Text section
Symlinking Python (3) Interpreters
PEP 405 introduced a pyvenv.cfg file, useful for creating lightweight virtual environments without the hacks done by virtualenv historically. Doing so is much, much faster as well, since now creation of a virtual environment is essentially just creating 2 files (one file and a symlink).
It also though changed the behavior of symlinking a Python interpreter binary. Specifically, if you do:
ln -s /a/python3 /some/other/directory/
then /some/other/directory/python is seen as an entirely different virtual environment. It will have entirely different site-packages (i.e. will not see packages installed to the original interpreter).
Full reproducer:
$ python3.8 -m venv venv && \ venv/bin/python -m pip install --quiet attrs && \ echo 'in-place' && \ venv/bin/python -c 'import attr' && \ echo 'succeeded' && \ ln -s venv/bin/python ./symlink && \ echo 'symlink:' && \ ./symlink -c 'import attr'; rm -rf venv symlink
It’s unclear to me why this behavior is desireable — to me, it seems a lot more reasonable for the presence of a pyvenv.cfg file to trigger the virtual environment behavior, not merely creating a symlink. I.e., the behavior I would have expected is:
- on startup of a Python interpreter, look for a pyvenv.cfg next to the absolute path of sys.argv[0]
- if you find it, this is a virtual environment, read and process it
- otherwise, if sys.argv[0] is a symlink, readlink it and re-check for a pyvenv.cfg (following the behavior above) or otherwise terminating once a non-symlink is reached. But sys.argv[0] alone being a symlink does not change the isolation or behavior of the linked interpreter.

Supplied material
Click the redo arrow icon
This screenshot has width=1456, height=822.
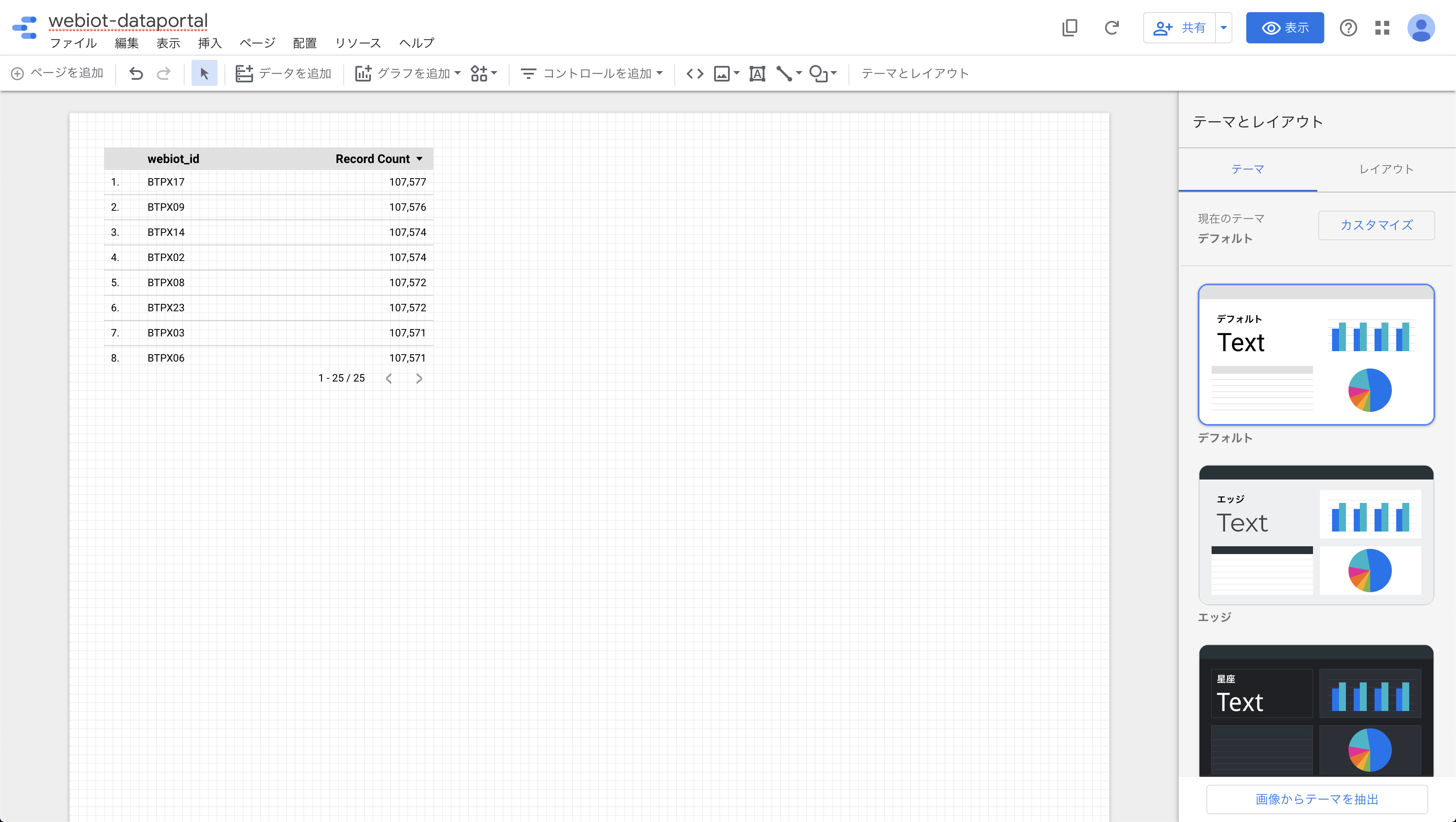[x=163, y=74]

--

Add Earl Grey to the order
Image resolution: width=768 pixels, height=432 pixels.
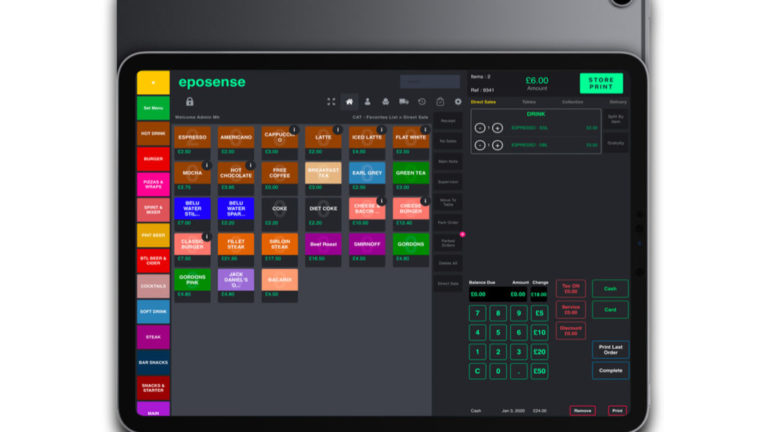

---

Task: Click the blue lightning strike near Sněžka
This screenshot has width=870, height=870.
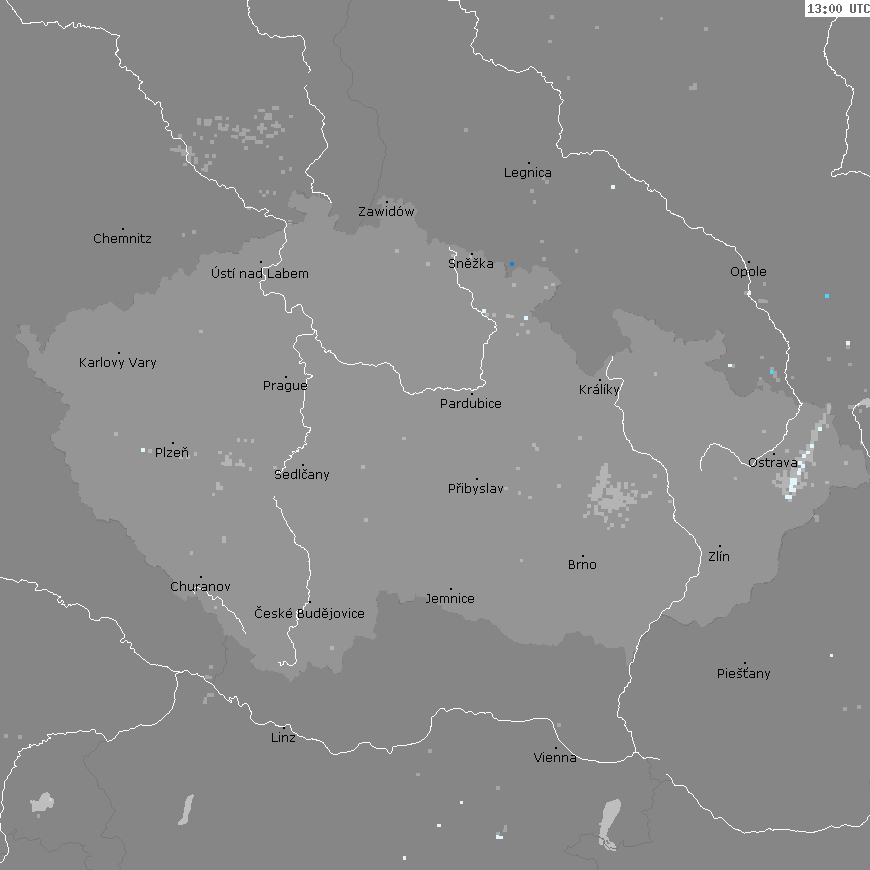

Requirements
1. List each step of the startup behavior that the text on symlinking Python interpreters says would have been expected.
2. In the rows, substitute "undo" for "redo" in the lines from the one with "Click the redo arrow icon" up to and including the one with "[x=163, y=74]", and write out only those lines, without the pictures.
The text and the rows are unrelated material.

Completed exercise
1.
- On startup of a Python interpreter, look for a pyvenv.cfg next to the absolute path of sys.argv[0].
- If one is found, treat this as a virtual environment, and read and process it.
- Otherwise, if sys.argv[0] is a symlink, readlink it and re-check for a pyvenv.cfg, stopping once a non-symlink is reached. sys.argv[0] being a symlink does not by itself change the isolation or behavior of the linked interpreter.

2.
Click the undo arrow icon
This screenshot has width=1456, height=822.
[x=163, y=74]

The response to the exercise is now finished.